The details of its production are obscure. Coverdale met Tyndale in Hamburg, Germany in 1529, and is said to have assisted him in the translation of the Pentateuch. His own work was done under the patronage of Oliver Cromwell, who was anxious for the publication of an English Bible; and it was no doubt forwarded by the action of Convocation, which, under Archbishop Cranmer's leading, had petitioned in 1534 for the undertaking of such a work.

Coverdale's Bible was probably printed by Froschover in Zurich, Switzerland and was published at the end of 1535, with a dedication to Henry VIII. By this time, the conditions were more favorable to a Protestant Bible than they had been in 1525. Henry had finally broken with the Pope and had committed himself to the principle of an English Bible. Coverdale's work was accordingly tolerated by authority, and when the second edition of it appeared in 1537 (printed by an English printer, Nycolson of Southwark), it bore on its title-page the words, "Set forth with the King's most gracious license." In licensing Coverdale's translation, King Henry probably did not know how far he was sanctioning the work of Tyndale, which he had previously condemned.

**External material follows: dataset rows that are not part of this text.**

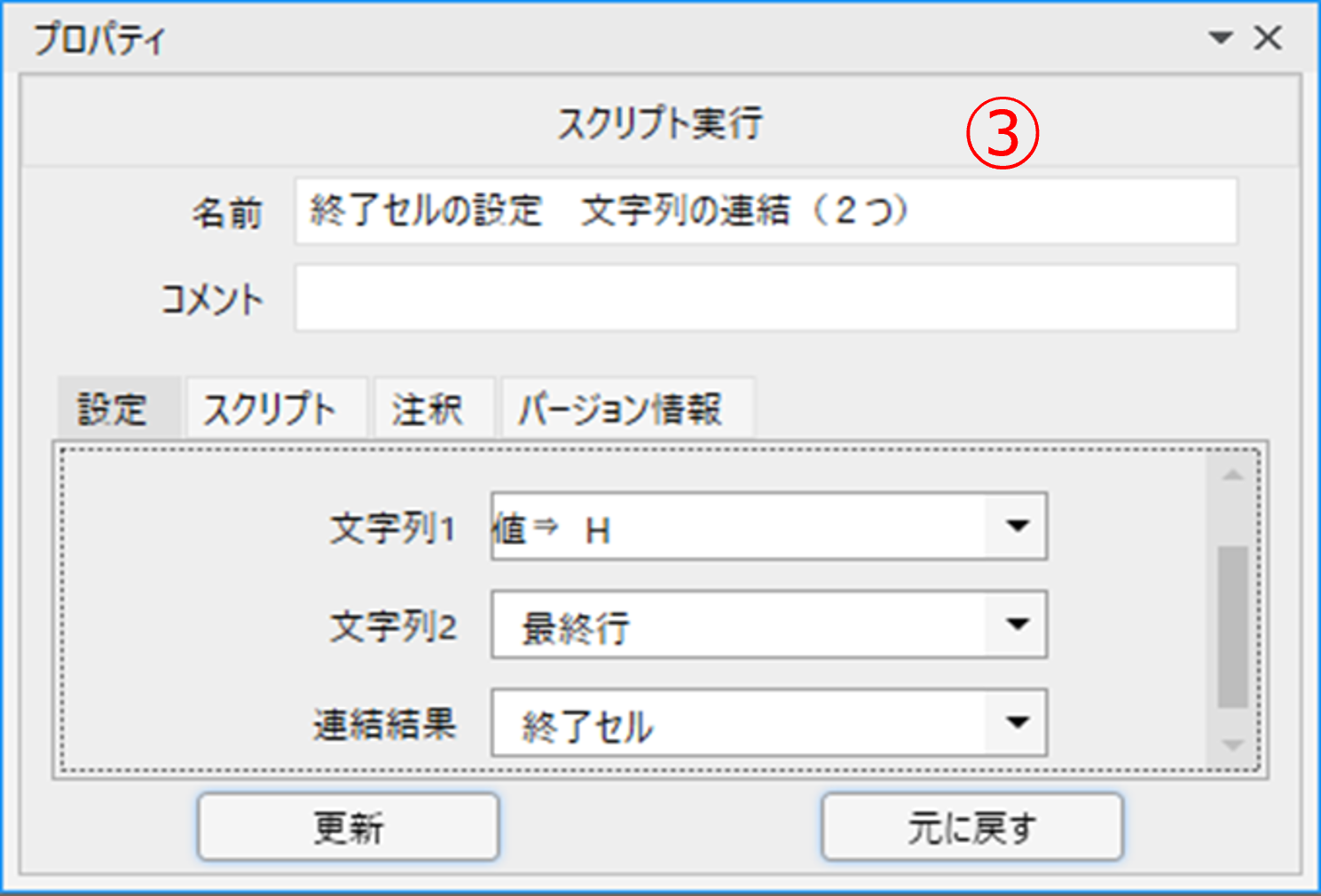This screenshot has width=1321, height=896.
Task: Click the 文字列1 value field
Action: click(x=738, y=526)
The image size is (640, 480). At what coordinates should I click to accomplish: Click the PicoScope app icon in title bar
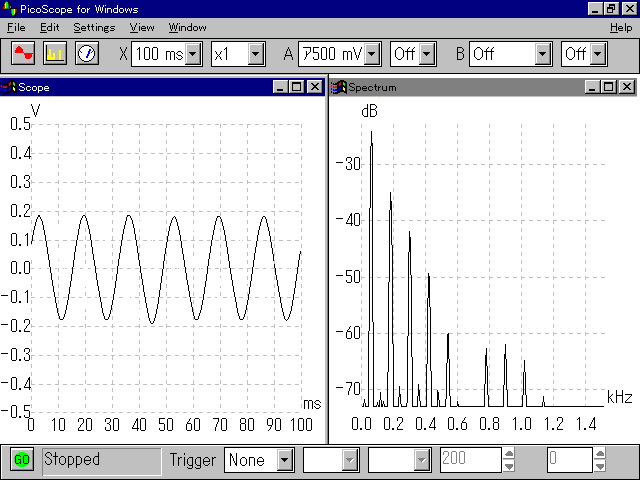click(9, 9)
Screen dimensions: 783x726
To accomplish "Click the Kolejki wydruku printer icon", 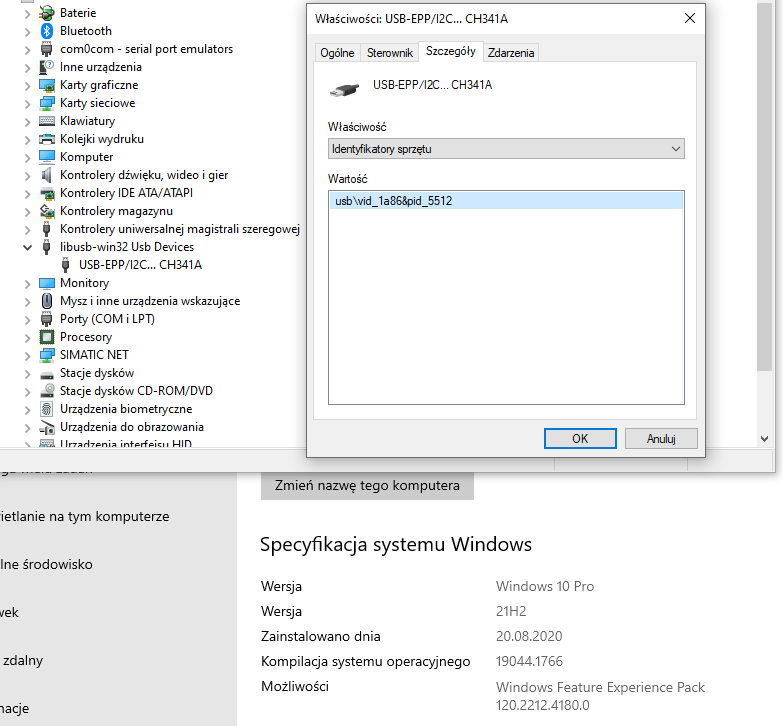I will coord(46,139).
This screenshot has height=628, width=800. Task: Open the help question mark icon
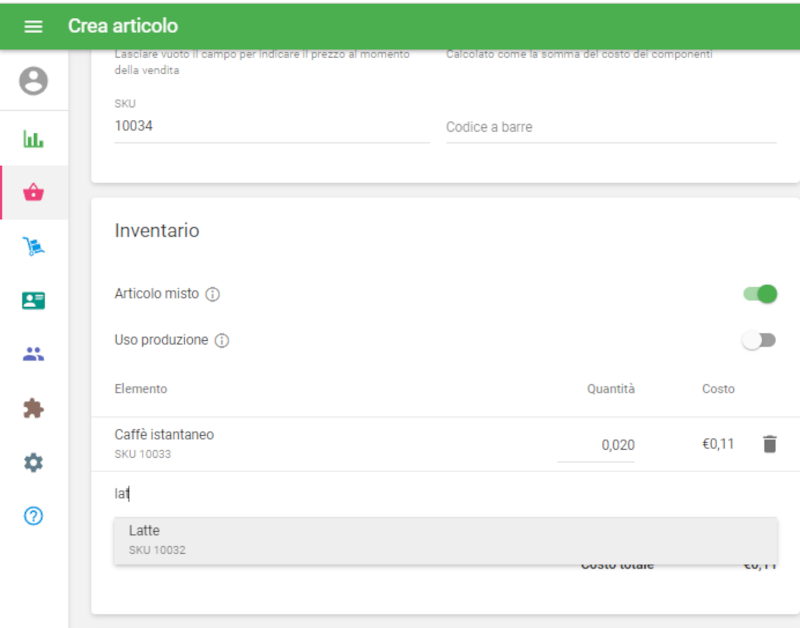(33, 516)
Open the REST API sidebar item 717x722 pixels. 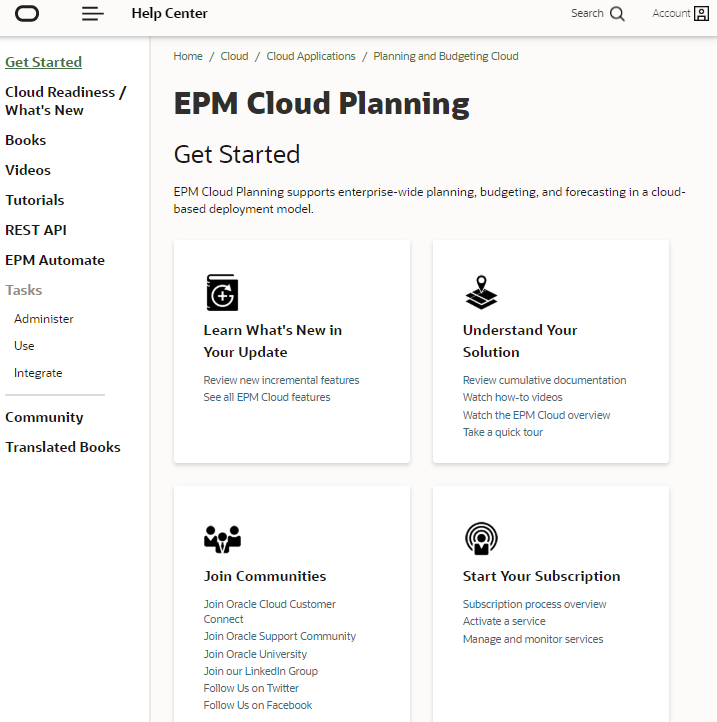(x=36, y=230)
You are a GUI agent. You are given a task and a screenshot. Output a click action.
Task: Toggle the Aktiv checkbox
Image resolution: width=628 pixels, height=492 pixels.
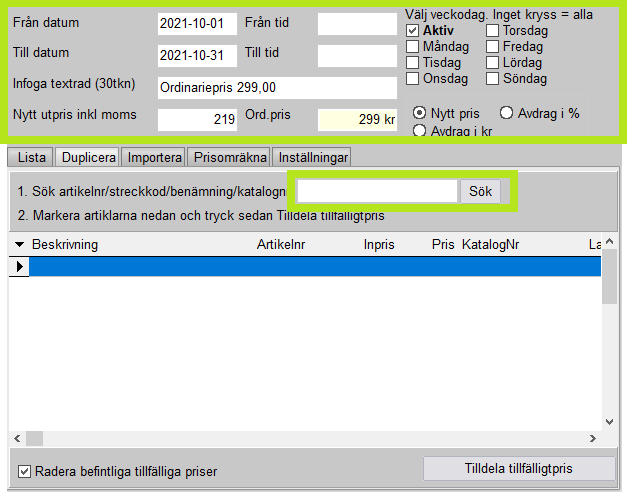[x=413, y=31]
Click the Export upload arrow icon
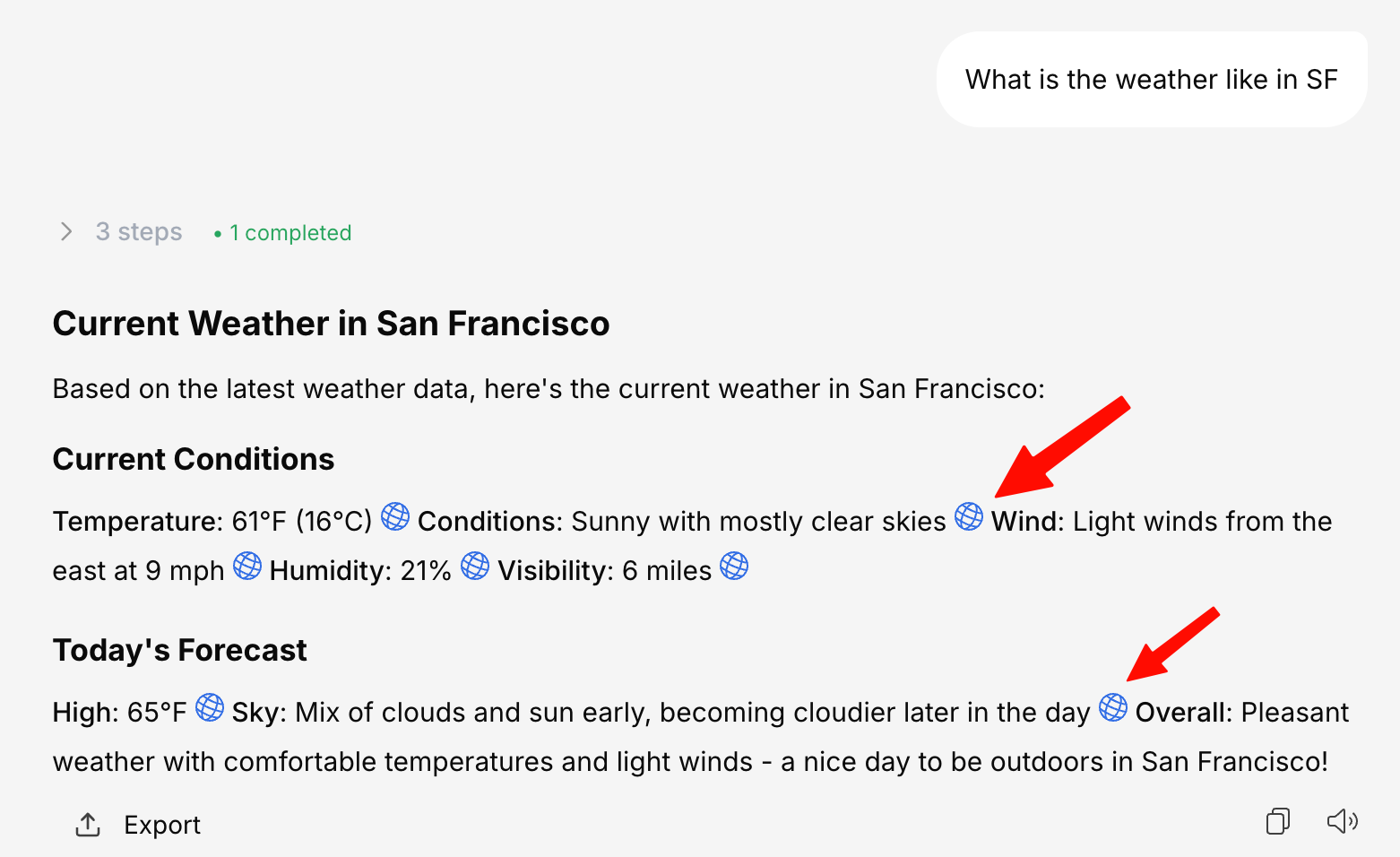 tap(88, 825)
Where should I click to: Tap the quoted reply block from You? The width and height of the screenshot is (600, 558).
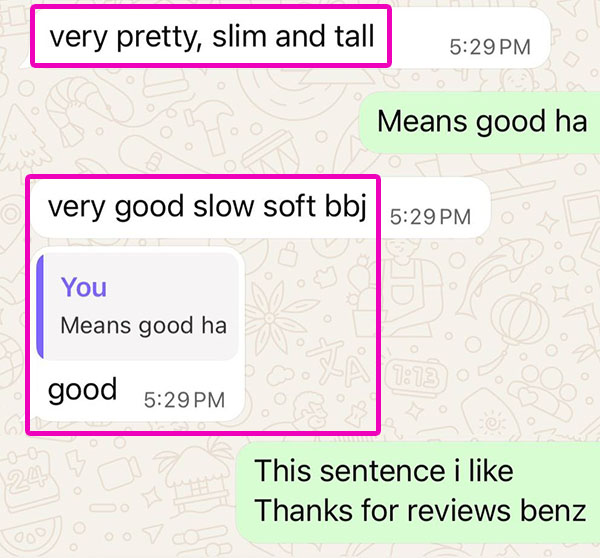(138, 307)
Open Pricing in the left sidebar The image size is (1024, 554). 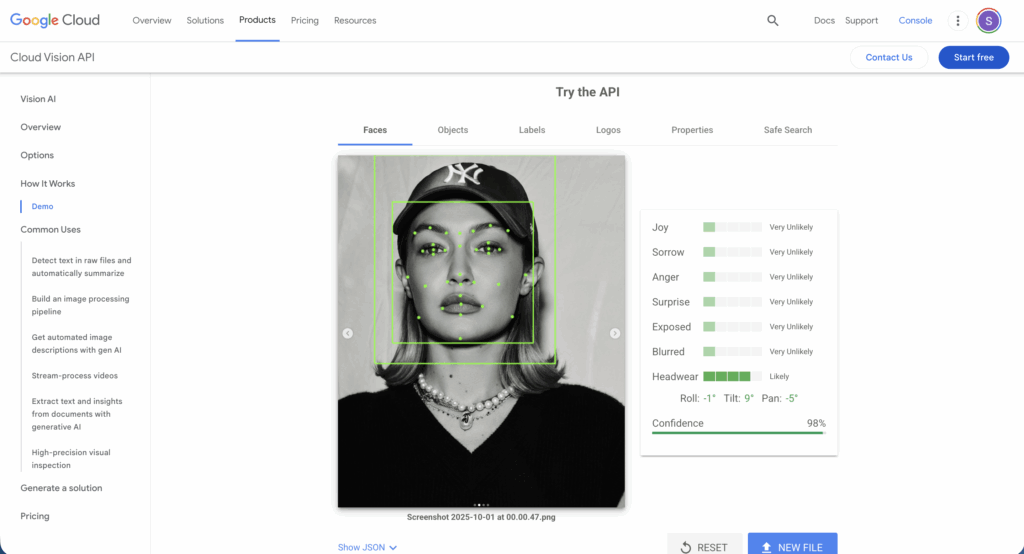(35, 516)
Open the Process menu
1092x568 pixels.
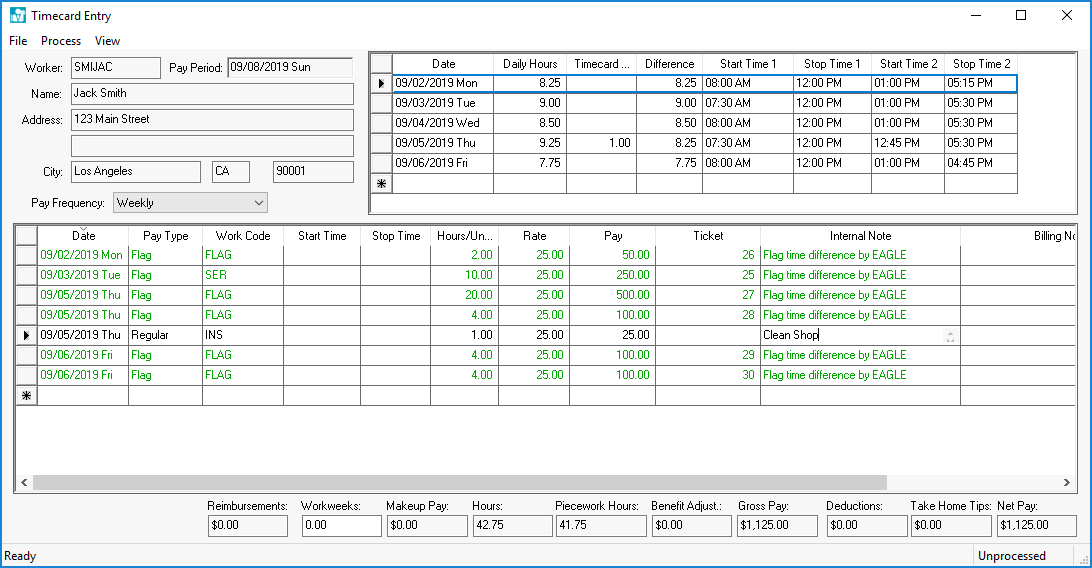(61, 41)
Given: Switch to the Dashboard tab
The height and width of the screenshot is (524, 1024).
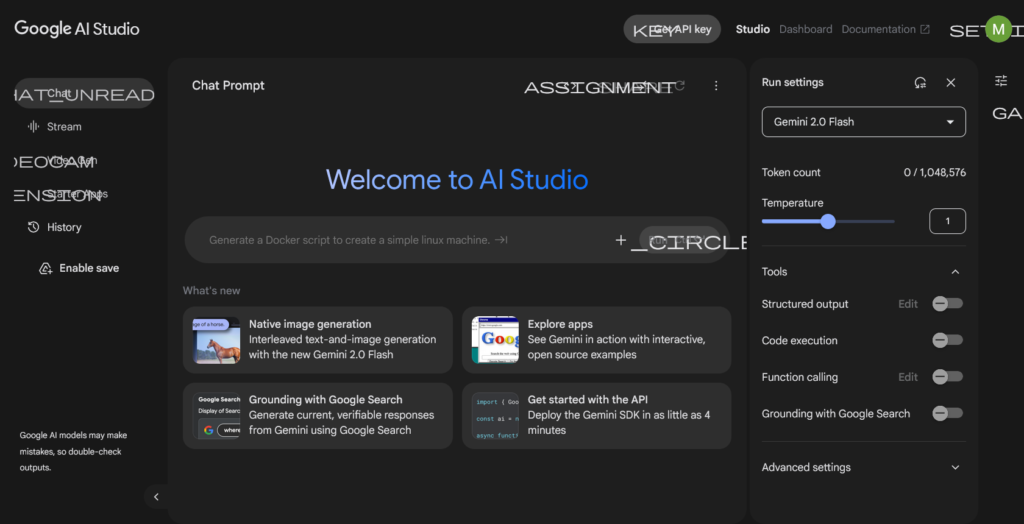Looking at the screenshot, I should [x=805, y=29].
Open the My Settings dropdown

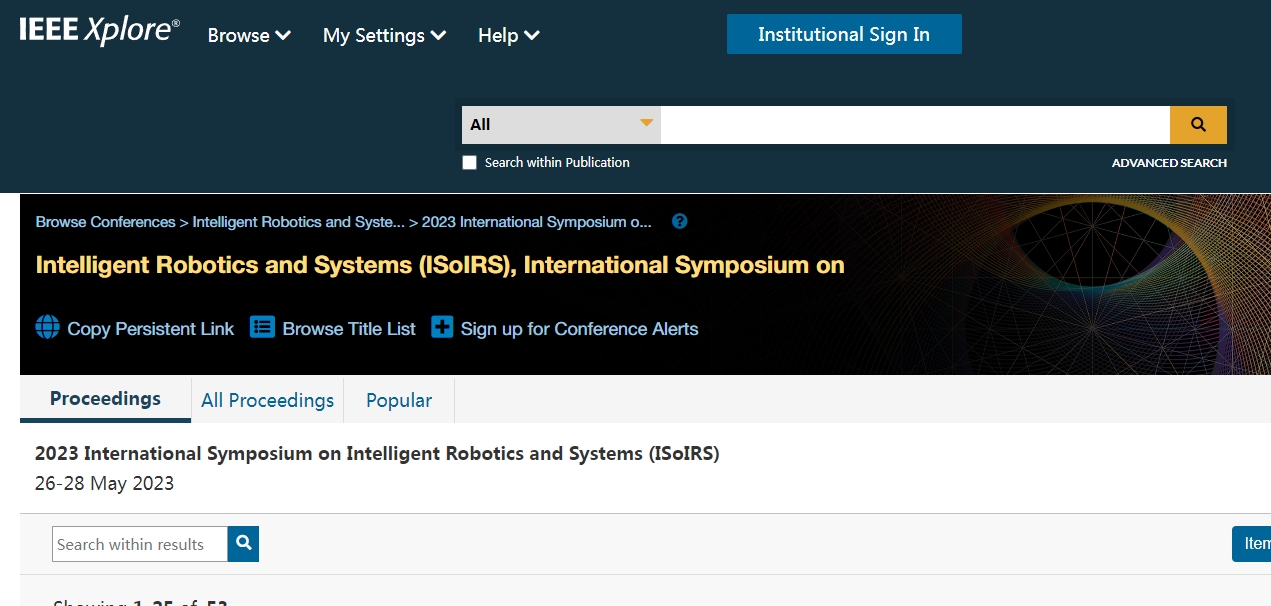[x=384, y=35]
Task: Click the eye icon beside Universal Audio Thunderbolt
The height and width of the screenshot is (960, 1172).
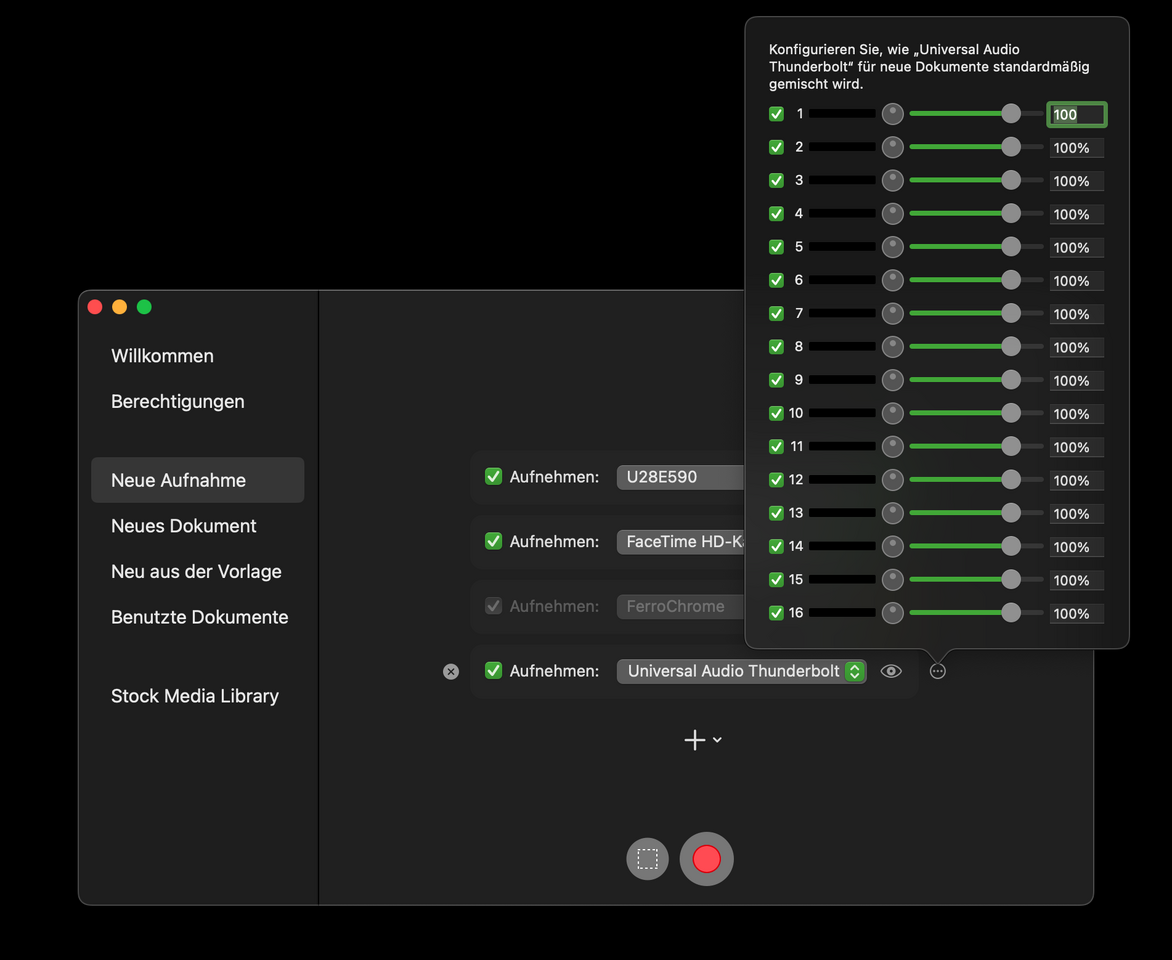Action: point(891,671)

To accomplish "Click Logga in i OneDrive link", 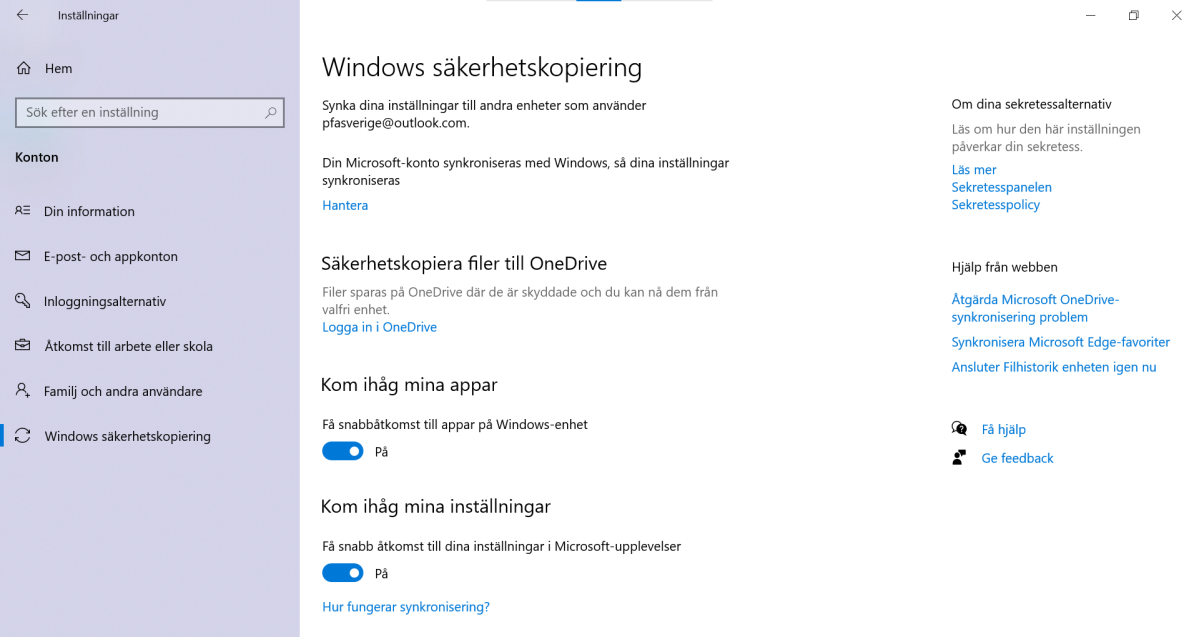I will [379, 327].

In the New Testament, in particular, Tyndale's version is the basis of Coverdale's, and to a somewhat less extent this is also the case in the Pentateuch and Jonah; but Coverdale revised the work of his predecessor with the help of the Zurich German Bible of Zwingli and others (1524-1529), a Latin version by Pagninus, the Vulgate, and Luther. In his preface, he explicitly disclaims originality as a translator, and there is no sign that he made any noticeable use of the Greek and Hebrew; but he used the available Latin, German, and English versions with judgment. In the parts of the Old Testament which Tyndale had not published he appears to have translated mainly from the Zurich Bible. [Coverdale's Bible of 1535 was reprinted by Bagster, 1838.]

In one respect Coverdale's Bible was groundbreaking, namely, in the arrangement of the books of the. It is to Tyndale's example, no doubt, that the action of Coverdale is due. His Bible is divided into six parts -- (1) Pentateuch; (2) Joshua -- Esther; (3) Job -- "Solomon's Balettes" (i.e. Canticles); (4) Prophets; (5) "Apocrypha, the books and treatises which among the fathers of old are not reckoned to be of like authority with the other books of the Bible, neither are they found in the canon of the Hebrew"; (6) the New Testament. This represents the view generally taken by the Reformers, both in Germany and in England, and so far as concerns the English Bible, Coverdale's example was decisive.